Data listing
=-=-=
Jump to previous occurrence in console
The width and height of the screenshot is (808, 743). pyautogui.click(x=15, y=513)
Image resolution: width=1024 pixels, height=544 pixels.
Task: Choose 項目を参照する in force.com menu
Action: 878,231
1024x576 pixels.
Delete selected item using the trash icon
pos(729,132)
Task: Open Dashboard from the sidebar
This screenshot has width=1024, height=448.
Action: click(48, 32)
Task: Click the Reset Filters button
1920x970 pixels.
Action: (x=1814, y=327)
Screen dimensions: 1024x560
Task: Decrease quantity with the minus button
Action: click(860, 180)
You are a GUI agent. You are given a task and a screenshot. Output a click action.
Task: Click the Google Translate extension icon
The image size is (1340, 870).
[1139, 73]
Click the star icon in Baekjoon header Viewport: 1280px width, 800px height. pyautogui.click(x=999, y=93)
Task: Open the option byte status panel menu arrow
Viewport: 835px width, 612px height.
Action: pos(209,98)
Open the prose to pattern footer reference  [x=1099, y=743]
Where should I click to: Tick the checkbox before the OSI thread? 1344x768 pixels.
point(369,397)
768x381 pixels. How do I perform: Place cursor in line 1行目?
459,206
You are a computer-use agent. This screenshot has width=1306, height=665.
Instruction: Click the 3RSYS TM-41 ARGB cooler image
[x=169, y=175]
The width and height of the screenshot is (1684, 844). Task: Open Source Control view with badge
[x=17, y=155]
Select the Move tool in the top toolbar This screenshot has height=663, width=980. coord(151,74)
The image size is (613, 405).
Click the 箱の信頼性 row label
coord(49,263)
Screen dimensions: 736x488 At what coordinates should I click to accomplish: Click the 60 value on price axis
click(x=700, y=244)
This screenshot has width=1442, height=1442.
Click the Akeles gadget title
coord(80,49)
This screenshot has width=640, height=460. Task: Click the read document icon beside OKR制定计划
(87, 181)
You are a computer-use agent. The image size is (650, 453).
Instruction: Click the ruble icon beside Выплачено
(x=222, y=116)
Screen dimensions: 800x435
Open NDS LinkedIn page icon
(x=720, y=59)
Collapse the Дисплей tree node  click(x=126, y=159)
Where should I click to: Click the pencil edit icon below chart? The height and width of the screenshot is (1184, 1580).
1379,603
=-=-=
What to produce
Wherever the word "agent" turns up in a line of the entries above, copy that line.

Result
You are a GUI agent. You are given a task and a screenshot. Output a click action.
You are a computer-use agent. This screenshot has width=1306, height=665.
You are a computer-use agent. The image size is (650, 453).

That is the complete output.